*Brief*:
Copy out, unchanged, the lines in the records from the one containing "Given: Expand the Fill Color dropdown arrow" through the one containing "Viewport: 2084px width, 1468px", both included.

══════

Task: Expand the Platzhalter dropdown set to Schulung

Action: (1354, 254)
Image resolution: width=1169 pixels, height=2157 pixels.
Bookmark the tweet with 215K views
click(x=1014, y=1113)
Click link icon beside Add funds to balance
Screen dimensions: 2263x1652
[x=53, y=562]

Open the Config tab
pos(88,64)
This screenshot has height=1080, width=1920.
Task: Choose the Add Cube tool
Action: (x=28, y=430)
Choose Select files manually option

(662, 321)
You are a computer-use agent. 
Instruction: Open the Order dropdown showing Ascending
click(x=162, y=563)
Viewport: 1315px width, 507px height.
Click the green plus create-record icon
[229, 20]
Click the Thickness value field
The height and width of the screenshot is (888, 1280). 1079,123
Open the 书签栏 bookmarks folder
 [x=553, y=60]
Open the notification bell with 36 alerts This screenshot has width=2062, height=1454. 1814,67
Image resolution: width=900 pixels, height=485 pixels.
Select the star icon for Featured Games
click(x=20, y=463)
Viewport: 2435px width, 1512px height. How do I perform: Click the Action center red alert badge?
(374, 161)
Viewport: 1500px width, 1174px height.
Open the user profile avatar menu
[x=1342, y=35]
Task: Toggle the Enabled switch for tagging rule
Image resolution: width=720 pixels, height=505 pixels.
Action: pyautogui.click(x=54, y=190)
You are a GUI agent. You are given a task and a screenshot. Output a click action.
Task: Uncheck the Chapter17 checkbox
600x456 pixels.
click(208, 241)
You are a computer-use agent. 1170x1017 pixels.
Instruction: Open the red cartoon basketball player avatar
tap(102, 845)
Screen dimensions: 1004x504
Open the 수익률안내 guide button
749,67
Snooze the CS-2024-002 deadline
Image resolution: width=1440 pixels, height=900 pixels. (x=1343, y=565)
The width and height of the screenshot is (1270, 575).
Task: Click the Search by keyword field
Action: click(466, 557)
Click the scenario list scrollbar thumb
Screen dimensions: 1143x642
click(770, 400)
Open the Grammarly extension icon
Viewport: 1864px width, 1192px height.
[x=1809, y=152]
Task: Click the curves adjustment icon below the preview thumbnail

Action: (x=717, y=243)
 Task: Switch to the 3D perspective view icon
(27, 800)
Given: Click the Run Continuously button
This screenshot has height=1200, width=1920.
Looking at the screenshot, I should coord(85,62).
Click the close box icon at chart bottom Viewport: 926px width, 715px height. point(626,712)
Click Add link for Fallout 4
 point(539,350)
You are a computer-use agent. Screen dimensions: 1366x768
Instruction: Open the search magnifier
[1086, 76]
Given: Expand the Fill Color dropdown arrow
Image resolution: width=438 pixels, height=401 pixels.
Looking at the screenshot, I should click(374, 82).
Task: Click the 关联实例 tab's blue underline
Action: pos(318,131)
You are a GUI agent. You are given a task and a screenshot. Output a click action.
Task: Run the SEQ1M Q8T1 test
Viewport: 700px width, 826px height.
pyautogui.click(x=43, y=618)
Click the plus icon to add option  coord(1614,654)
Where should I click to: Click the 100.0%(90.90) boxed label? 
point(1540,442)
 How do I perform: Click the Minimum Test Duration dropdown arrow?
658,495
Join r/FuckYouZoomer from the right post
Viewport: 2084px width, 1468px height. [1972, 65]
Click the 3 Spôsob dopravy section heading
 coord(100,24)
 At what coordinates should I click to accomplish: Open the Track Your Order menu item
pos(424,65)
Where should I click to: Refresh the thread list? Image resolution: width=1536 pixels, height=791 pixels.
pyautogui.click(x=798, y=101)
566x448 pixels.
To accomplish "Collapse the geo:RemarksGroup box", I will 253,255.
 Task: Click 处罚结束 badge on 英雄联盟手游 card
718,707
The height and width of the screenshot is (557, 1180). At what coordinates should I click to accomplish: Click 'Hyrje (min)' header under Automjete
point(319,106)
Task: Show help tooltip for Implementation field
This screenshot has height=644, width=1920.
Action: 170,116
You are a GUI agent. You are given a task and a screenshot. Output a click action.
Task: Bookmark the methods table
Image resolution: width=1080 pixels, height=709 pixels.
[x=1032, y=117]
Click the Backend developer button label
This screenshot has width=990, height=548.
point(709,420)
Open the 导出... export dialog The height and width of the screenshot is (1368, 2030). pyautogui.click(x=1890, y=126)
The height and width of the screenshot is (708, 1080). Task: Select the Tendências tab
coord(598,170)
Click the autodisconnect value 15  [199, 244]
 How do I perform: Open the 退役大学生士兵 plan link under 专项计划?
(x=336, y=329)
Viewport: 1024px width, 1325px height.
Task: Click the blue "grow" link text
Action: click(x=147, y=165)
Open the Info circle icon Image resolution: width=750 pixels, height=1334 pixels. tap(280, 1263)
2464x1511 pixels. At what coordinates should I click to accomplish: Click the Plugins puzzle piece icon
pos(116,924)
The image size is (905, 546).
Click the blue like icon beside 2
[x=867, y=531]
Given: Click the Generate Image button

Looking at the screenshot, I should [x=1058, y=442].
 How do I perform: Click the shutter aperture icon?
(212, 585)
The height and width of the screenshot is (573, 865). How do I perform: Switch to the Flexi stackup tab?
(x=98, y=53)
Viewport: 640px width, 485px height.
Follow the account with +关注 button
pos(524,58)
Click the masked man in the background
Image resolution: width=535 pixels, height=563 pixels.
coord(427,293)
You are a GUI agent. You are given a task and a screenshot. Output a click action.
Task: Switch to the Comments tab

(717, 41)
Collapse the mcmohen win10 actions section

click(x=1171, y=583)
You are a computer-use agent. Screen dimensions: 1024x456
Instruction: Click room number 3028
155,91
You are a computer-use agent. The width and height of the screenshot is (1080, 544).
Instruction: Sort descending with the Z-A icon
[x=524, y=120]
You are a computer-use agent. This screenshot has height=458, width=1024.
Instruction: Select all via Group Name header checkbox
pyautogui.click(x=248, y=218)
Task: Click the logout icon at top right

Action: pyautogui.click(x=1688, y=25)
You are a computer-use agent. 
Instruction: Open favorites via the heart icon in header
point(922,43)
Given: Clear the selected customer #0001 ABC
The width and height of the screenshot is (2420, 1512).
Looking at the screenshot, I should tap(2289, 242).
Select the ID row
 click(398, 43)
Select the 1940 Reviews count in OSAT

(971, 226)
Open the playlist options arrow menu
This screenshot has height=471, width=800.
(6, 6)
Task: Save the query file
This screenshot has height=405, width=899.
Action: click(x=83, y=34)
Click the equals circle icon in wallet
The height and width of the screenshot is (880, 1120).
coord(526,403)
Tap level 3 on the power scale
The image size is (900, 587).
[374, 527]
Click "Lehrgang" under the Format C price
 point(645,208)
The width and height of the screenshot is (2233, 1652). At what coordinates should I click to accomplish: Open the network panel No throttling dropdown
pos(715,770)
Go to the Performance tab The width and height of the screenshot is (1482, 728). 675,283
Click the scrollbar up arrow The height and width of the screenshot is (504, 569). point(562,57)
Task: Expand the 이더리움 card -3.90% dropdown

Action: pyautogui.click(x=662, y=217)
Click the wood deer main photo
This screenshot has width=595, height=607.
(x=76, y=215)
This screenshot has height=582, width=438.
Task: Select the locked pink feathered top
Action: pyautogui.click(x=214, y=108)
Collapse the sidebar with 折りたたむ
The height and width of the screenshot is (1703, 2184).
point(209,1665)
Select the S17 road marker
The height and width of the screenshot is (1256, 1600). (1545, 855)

══════

*Response*:
Given: Expand the Fill Color dropdown arrow
Image resolution: width=438 pixels, height=401 pixels.
Looking at the screenshot, I should click(374, 82).
Task: Click the 关联实例 tab's blue underline
Action: pos(318,131)
You are a GUI agent. You are given a task and a screenshot. Output a click action.
Task: Run the SEQ1M Q8T1 test
Viewport: 700px width, 826px height.
pyautogui.click(x=43, y=618)
Click the plus icon to add option  coord(1614,654)
Where should I click to: Click the 100.0%(90.90) boxed label? 
point(1540,442)
 How do I perform: Click the Minimum Test Duration dropdown arrow?
658,495
Join r/FuckYouZoomer from the right post
Viewport: 2084px width, 1468px height. [1972, 65]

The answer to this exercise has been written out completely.